_Exercise task_:
Put the records from the line with "will click(346, 294)." through the line with "The image size is (1270, 952)." into a numbered list, leaving out blank lines.

_Data excerpts_:
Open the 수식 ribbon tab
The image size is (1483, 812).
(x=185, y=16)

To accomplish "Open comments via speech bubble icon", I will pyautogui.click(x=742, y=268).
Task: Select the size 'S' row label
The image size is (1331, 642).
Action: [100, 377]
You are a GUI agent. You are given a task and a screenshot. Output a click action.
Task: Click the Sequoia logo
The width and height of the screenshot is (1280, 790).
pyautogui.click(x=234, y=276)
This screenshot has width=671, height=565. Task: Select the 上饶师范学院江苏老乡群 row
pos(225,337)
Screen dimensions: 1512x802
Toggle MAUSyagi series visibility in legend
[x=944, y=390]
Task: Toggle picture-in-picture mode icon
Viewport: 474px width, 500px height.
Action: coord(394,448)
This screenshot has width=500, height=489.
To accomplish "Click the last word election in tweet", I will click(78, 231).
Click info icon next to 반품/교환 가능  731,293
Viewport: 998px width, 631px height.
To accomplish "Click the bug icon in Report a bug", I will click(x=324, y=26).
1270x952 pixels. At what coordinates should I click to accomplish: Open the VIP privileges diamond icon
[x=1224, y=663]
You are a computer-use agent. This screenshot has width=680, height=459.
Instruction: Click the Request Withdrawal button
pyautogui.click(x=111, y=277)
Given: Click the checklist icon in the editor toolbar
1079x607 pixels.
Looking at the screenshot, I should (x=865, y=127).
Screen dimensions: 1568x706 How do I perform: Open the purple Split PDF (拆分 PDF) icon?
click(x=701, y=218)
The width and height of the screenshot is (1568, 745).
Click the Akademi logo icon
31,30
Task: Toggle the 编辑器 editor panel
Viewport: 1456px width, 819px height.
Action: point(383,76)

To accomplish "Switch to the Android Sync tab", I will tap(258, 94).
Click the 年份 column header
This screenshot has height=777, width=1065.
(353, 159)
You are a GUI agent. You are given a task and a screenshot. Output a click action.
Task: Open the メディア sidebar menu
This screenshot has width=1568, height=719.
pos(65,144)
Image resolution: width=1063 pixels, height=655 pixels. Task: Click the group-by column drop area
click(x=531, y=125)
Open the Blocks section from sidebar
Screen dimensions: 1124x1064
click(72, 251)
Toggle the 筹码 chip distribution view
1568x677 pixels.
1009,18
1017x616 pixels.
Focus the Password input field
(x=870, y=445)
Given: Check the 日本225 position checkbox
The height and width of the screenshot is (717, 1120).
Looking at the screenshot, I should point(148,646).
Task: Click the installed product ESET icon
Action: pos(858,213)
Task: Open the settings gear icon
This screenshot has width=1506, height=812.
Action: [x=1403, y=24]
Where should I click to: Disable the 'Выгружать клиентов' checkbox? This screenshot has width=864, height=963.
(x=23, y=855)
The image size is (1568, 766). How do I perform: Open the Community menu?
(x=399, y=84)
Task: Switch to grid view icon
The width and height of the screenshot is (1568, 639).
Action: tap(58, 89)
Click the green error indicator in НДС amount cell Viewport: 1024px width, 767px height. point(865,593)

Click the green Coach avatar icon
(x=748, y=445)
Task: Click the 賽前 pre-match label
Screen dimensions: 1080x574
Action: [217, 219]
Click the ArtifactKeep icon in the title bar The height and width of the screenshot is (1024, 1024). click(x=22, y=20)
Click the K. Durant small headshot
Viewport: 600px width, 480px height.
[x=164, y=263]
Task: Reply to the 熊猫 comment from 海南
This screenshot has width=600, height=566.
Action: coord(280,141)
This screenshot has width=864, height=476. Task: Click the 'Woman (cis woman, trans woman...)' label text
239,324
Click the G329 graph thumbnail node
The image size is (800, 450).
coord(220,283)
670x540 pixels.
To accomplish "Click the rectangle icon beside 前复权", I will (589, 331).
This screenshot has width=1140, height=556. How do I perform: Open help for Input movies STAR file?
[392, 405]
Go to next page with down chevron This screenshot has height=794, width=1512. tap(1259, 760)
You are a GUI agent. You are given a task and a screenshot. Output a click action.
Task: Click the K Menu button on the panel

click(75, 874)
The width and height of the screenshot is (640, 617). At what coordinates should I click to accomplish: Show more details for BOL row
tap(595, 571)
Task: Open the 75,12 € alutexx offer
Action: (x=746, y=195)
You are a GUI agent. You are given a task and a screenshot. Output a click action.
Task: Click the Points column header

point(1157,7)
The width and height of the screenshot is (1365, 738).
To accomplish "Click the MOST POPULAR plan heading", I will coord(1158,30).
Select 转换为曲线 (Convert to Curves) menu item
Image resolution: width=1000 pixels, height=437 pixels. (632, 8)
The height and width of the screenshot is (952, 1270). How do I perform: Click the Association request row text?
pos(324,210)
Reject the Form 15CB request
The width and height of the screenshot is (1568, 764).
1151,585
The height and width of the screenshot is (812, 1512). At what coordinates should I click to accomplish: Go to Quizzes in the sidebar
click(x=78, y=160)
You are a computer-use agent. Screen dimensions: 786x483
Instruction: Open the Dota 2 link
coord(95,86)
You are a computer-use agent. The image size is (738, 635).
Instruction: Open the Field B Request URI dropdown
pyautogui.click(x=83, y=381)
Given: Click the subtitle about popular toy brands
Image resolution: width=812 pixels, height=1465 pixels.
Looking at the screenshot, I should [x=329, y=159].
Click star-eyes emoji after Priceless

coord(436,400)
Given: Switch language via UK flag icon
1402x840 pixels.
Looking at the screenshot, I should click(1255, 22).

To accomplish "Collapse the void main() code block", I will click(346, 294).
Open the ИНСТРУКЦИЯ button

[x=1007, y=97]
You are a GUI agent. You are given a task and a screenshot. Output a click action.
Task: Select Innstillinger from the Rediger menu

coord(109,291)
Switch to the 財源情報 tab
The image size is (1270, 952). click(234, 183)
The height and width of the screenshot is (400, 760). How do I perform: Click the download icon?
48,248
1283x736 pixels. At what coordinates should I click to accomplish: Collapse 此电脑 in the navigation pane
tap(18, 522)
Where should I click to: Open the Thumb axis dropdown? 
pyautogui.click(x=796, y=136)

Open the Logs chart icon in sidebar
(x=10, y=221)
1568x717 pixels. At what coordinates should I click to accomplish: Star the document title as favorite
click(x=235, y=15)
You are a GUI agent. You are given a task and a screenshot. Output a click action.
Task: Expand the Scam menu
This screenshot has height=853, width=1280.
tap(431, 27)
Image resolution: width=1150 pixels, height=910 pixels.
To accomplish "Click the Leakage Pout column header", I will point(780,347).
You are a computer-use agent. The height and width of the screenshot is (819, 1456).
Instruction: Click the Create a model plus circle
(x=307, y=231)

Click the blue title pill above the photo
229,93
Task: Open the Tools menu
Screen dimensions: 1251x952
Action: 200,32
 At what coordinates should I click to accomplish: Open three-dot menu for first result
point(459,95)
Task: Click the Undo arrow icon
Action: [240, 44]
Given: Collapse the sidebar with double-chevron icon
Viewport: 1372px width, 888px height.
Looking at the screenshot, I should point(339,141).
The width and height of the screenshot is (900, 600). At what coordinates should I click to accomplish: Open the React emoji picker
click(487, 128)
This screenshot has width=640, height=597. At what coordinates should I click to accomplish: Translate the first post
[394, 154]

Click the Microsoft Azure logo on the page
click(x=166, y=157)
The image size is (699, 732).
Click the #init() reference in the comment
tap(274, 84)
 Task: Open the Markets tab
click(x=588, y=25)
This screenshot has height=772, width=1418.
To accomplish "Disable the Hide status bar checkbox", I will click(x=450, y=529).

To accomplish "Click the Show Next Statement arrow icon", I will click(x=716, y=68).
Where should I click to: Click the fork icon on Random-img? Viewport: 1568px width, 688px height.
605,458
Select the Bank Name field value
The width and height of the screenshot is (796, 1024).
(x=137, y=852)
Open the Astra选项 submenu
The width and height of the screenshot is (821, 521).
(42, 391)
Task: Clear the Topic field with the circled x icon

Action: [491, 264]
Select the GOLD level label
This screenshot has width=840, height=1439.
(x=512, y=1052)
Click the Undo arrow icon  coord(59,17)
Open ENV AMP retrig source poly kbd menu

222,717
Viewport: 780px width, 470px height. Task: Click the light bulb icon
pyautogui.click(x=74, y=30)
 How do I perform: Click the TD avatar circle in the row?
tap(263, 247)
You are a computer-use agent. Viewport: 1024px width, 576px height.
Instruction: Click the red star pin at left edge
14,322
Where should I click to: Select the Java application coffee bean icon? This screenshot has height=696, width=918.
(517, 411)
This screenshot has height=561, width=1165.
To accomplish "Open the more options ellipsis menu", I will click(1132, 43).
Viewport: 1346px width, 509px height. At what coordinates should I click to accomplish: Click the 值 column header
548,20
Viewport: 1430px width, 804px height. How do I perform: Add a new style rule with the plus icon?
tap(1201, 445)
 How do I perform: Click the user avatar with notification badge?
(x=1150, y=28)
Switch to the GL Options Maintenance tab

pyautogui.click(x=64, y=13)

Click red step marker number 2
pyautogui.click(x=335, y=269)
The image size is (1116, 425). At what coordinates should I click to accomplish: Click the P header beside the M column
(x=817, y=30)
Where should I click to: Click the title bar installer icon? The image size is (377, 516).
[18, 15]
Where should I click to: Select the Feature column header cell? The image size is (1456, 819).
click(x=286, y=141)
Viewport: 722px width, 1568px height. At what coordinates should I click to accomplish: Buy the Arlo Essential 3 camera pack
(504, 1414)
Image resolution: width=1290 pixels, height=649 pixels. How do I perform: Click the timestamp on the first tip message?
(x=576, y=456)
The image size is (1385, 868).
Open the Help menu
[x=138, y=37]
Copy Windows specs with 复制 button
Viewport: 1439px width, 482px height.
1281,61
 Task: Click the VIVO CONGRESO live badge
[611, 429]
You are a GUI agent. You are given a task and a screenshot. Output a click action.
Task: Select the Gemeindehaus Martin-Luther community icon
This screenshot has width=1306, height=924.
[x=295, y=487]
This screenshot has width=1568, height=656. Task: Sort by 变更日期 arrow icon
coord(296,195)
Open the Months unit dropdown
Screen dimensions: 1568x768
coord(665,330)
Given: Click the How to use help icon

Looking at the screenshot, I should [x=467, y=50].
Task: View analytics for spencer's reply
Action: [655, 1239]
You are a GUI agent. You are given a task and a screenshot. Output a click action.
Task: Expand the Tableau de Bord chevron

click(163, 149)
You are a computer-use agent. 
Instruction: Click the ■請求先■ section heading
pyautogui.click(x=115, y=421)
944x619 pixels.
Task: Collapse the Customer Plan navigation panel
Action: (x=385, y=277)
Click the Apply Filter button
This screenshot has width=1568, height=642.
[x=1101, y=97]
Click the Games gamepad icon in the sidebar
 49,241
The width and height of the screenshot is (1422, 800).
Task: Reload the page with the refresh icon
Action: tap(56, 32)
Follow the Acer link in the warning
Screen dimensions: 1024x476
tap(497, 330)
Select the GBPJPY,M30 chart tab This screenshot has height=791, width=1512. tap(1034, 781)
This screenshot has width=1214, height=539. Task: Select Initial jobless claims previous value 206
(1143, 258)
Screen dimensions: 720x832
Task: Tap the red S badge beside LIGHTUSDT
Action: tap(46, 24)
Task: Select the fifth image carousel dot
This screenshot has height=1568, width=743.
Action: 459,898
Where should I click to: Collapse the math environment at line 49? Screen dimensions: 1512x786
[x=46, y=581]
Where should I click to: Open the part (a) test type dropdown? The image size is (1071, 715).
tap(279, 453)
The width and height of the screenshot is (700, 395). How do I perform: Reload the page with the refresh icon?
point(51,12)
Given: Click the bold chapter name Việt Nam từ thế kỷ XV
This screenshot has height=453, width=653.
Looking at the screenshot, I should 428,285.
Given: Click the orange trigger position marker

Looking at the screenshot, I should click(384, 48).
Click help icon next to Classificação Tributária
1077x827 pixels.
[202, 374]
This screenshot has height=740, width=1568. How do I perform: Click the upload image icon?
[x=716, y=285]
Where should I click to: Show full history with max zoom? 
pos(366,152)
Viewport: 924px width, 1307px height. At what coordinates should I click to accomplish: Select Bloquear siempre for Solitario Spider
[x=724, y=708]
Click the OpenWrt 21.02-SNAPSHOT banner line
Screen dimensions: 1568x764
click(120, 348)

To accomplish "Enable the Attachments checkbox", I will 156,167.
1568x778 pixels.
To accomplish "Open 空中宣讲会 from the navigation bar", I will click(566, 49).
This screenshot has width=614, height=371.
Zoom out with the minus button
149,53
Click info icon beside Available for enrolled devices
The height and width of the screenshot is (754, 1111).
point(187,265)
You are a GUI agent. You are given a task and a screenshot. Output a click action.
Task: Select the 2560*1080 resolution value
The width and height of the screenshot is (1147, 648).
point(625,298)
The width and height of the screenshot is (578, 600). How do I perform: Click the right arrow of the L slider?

_Answer in full_:
1. To accomplish "Collapse the void main() code block", I will click(346, 294).
2. Open the ИНСТРУКЦИЯ button
3. [x=1007, y=97]
4. You are a GUI agent. You are given a task and a screenshot. Output a click action.
5. Task: Select Innstillinger from the Rediger menu
6. coord(109,291)
7. Switch to the 財源情報 tab
8. The image size is (1270, 952). click(234, 183)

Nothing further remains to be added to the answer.